> [Activity]:
The entries below contain a line with "Home (324, 303)" and a line with "TRANSPARENCIA (573, 18)". Quote exactly those two lines and all lines between them.

> [Exercise input]:

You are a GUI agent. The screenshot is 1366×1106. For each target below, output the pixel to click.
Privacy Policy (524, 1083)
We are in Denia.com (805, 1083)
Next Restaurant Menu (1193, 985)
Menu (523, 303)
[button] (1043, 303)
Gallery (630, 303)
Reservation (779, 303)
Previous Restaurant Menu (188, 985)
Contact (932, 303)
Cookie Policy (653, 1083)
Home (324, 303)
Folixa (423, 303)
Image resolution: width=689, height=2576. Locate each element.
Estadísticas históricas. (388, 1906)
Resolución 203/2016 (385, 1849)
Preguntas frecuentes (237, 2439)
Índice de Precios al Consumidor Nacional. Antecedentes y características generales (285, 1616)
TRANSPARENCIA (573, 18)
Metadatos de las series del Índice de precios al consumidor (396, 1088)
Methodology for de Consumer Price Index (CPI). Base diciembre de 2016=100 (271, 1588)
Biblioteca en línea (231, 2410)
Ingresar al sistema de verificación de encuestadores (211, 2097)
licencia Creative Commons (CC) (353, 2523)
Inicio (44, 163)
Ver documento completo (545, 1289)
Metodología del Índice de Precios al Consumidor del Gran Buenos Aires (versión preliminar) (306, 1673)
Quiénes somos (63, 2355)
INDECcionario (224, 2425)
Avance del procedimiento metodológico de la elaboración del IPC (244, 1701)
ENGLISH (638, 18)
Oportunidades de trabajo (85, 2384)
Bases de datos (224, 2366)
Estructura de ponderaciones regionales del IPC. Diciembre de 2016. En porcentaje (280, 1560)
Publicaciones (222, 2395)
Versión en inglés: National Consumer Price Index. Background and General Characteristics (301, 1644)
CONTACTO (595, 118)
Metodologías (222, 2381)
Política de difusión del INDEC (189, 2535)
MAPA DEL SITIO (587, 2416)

> [Expected output]:
Home (324, 303)
Folixa (423, 303)
Image resolution: width=689, height=2576. Locate each element.
Estadísticas históricas. (388, 1906)
Resolución 203/2016 (385, 1849)
Preguntas frecuentes (237, 2439)
Índice de Precios al Consumidor Nacional. Antecedentes y características generales (285, 1616)
TRANSPARENCIA (573, 18)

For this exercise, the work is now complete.